Los lugares nos configuran, incluso mientras se transforman. Esto es lo que ilustra el historiador, periodista y bibliotecario Luis de la Cruz al reflexionar sobre la fascinante figura de Cipriano Mera. Un hombre convertido en mito que desempeñó múltiples roles: un albañil que abrazó el anarcosindicalismo, un activista capaz de convencer y movilizar a las masas, y un héroe de la Guerra Civil que lideró las columnas anarquistas que derrotaron a los sublevados durante las batallas de Madrid y Guadalajara.

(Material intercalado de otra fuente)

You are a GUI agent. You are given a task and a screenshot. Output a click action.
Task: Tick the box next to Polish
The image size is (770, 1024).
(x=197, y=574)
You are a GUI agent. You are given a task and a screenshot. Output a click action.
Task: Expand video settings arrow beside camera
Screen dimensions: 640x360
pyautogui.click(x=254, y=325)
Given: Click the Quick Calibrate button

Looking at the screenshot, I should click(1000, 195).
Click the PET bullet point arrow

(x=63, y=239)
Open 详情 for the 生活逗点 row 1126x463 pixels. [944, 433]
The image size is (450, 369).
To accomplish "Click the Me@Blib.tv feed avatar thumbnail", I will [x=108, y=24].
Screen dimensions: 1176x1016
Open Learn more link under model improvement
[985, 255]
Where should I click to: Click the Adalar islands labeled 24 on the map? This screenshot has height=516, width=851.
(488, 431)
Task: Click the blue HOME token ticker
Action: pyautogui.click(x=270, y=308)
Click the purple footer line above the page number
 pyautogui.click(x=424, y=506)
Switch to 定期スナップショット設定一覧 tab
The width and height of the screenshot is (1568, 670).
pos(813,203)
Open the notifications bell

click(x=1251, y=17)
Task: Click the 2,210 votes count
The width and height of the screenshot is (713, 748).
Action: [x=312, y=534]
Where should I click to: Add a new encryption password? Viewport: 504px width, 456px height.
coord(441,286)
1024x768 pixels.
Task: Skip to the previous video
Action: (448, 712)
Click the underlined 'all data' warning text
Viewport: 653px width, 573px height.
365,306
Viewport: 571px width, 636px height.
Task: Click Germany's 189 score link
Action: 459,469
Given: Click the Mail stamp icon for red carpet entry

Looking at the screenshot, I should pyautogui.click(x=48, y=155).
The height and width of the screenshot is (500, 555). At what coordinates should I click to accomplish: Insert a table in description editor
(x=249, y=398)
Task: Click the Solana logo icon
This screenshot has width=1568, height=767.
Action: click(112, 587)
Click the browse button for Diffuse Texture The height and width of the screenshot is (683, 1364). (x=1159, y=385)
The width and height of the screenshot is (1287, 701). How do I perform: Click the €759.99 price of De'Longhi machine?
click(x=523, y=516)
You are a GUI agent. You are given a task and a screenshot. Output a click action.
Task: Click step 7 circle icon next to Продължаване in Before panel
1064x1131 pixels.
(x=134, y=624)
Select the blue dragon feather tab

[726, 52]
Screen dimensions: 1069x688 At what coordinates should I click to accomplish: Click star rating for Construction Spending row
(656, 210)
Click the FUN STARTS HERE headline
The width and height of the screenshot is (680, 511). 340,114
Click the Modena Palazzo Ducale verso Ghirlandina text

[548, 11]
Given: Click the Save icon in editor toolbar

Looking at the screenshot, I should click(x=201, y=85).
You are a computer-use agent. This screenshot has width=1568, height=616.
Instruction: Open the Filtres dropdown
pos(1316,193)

En Mera, hombre de las afueras (Editorial Decordel), Luis de la Cruz ofrece un acercamiento a la etapa menos conocida de Mera: sus orígenes en Tetuán (cuando aún era Tetuán de las Victorias) y en un extrarradio de Madrid que se desarrolló al mismo tiempo que su conciencia sociopolítica iba tomando forma. La historia del obrero y referente anarcosindicalista antes de que sus hazañas en la resistencia contra los golpistas, al mando del IV Cuerpo del Ejército Popular, consolidaran su mito.